PASSAGE TO READ:
◆ ◆ ◆ ◆ ◆ ◆ ◆

# Trap seal primer



## Utakecare2019 (Aug 20, 2019)

sorry I am an architect but I have a plumbing question for engineers here
For sprinkler drain, when it dumps to a hub drain, gang drain, however you call it and then to the sewer line, many times a trap seal primer is added next to the sprinkler drain. 
How does this trap seal primer work? what is the purpose of it? 
I checked the video below which make sense. But for sprinkler condition, does not seem to work that way...




Thank you.


----------



## classicT (Aug 20, 2019)

A trap primer valve works by draining a small amount of water to a floor drain every time an adjacent fixture is used (typically a toilet). This minor amount of water is (should be anyway) of greater volume than the amount of water lost to evaporation. Thus, the trap remains full of water which blocks sewage gas from passing out of the floor drain.

As for your question, I am unsure as to where or how a floor drain and a sprinkler system would necessarily be intertwined. If taking the trap primer off a fixture line dedicated to a sprinkler system, you will have a problem because sprinklers do not run year round or with sufficient frequency. That is why trap primers are typically tied to flushometer toilet supply lines or other fixtures capable of pulling enough water to trigger a 10psi flux in line pressure.

And FYI, trap primers are good....trap seals are a whole different assembly and should typically be avoided.


----------



## north star (Aug 20, 2019)

*# ~ #*

There are alternatives to the "water type" Trap Primers......They are called
Trap Seals & Trap Guards, and are an approved product for use in floor
drains.

See this Link:  *http://www.josam.com/tsi-trap-seal-insert-waterless-trap-seal-floor-drains/*

and this one:* https://www.phwarehouse.com/products/Proset-#TG33%2dZURN-3"-Retrofit-Trap-Guard-Insert.html*

*# ~ #*


----------



## e hilton (Aug 20, 2019)

Assuming its ok to dump the sprinkler drain line into the floor drain ... and i assume that only happens once a year when the system is tested ...
I dont think there is any relationship between the sprinkler drain and the trap primer.  

A bit of trivia.  For older buildings that dont have trap primers, how do you keep the floor drains from drying out?  Float about a half cup of mineral oil on top of the water in the trap.  It doesnt evaporate, and will simply gets washed away if there is ever a flood.


----------

◆ ◆ ◆ ◆ ◆ ◆ ◆

[Entries pointing to words and elements]
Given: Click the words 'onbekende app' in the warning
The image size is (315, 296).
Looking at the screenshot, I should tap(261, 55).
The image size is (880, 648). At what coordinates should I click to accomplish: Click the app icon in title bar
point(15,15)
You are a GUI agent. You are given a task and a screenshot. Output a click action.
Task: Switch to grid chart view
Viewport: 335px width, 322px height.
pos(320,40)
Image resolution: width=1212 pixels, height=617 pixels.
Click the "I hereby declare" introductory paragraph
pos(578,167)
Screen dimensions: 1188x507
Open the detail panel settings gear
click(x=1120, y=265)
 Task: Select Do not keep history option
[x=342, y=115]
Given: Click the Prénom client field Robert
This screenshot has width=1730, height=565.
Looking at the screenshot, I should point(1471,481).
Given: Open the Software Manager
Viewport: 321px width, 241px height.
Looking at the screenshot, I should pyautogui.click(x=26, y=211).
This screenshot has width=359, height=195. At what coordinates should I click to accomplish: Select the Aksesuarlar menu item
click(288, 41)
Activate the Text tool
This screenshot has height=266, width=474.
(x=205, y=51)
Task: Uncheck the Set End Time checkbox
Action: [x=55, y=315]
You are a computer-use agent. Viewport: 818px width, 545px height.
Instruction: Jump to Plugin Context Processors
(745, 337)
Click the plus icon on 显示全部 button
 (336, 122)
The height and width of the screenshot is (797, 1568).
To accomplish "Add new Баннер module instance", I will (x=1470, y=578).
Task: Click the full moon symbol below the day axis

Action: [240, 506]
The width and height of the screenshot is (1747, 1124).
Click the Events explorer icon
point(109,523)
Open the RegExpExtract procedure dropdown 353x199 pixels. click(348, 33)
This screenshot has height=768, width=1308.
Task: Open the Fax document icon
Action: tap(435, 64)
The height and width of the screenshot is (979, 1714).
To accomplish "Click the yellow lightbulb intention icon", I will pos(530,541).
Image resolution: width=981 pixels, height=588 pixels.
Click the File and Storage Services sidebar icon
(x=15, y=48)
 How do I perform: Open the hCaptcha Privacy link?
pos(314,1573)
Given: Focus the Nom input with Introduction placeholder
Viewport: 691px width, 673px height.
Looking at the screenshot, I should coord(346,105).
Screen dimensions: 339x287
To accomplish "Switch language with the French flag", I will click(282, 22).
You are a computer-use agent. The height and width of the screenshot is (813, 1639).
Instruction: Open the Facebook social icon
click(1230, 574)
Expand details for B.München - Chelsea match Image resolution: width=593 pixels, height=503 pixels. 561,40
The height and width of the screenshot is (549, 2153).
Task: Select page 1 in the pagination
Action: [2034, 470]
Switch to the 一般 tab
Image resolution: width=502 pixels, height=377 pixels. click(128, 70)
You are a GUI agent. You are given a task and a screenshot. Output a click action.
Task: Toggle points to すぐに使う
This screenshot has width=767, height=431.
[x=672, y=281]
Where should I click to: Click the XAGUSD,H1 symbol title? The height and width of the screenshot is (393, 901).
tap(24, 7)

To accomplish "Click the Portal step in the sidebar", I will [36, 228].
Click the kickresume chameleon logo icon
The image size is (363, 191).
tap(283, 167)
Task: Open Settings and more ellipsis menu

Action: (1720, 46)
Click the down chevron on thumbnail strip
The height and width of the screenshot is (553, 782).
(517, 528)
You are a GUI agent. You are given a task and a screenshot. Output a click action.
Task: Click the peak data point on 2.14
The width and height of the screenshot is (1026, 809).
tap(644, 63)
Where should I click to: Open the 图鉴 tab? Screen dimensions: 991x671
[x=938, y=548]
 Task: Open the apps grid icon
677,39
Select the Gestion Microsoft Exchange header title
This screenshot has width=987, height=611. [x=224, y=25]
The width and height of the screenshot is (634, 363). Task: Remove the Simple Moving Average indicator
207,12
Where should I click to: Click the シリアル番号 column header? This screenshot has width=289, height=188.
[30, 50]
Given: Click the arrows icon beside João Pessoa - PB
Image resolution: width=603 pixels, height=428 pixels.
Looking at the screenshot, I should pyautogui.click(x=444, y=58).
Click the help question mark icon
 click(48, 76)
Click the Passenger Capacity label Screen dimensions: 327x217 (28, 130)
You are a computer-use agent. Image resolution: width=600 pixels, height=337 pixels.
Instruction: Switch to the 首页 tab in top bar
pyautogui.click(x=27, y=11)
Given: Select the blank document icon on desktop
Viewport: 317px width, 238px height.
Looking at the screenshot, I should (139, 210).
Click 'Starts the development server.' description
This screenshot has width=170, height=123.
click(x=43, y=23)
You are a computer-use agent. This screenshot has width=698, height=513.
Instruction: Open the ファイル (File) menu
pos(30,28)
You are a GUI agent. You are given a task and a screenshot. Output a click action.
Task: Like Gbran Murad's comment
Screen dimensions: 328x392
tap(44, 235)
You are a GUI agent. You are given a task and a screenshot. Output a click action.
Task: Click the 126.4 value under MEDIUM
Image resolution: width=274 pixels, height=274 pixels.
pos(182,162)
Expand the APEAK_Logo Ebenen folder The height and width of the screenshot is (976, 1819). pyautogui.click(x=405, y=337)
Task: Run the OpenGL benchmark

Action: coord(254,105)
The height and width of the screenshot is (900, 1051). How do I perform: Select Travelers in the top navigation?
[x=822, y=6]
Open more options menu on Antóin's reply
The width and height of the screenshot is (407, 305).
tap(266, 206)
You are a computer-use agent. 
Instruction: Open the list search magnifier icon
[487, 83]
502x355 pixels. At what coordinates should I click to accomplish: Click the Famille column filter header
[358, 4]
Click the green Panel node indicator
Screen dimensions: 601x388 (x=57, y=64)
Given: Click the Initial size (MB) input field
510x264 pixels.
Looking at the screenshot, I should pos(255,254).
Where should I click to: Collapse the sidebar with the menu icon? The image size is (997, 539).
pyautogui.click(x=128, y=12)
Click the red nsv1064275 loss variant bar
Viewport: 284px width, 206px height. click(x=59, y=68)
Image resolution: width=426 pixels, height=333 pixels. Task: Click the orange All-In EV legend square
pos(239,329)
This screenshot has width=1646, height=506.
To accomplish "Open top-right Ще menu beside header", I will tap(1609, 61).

◆ ◆ ◆ ◆ ◆ ◆ ◆

GOAL OF THE EXERCISE:
Can you pull out the part of the trap primer thread starting with "I checked the" and going on through "classicT (Aug 20, 2019)"? Rely on the trap primer thread alone.

THE SOLUTION:
I checked the video below which make sense. But for sprinkler condition, does not seem to work that way...




Thank you.


----------



## classicT (Aug 20, 2019)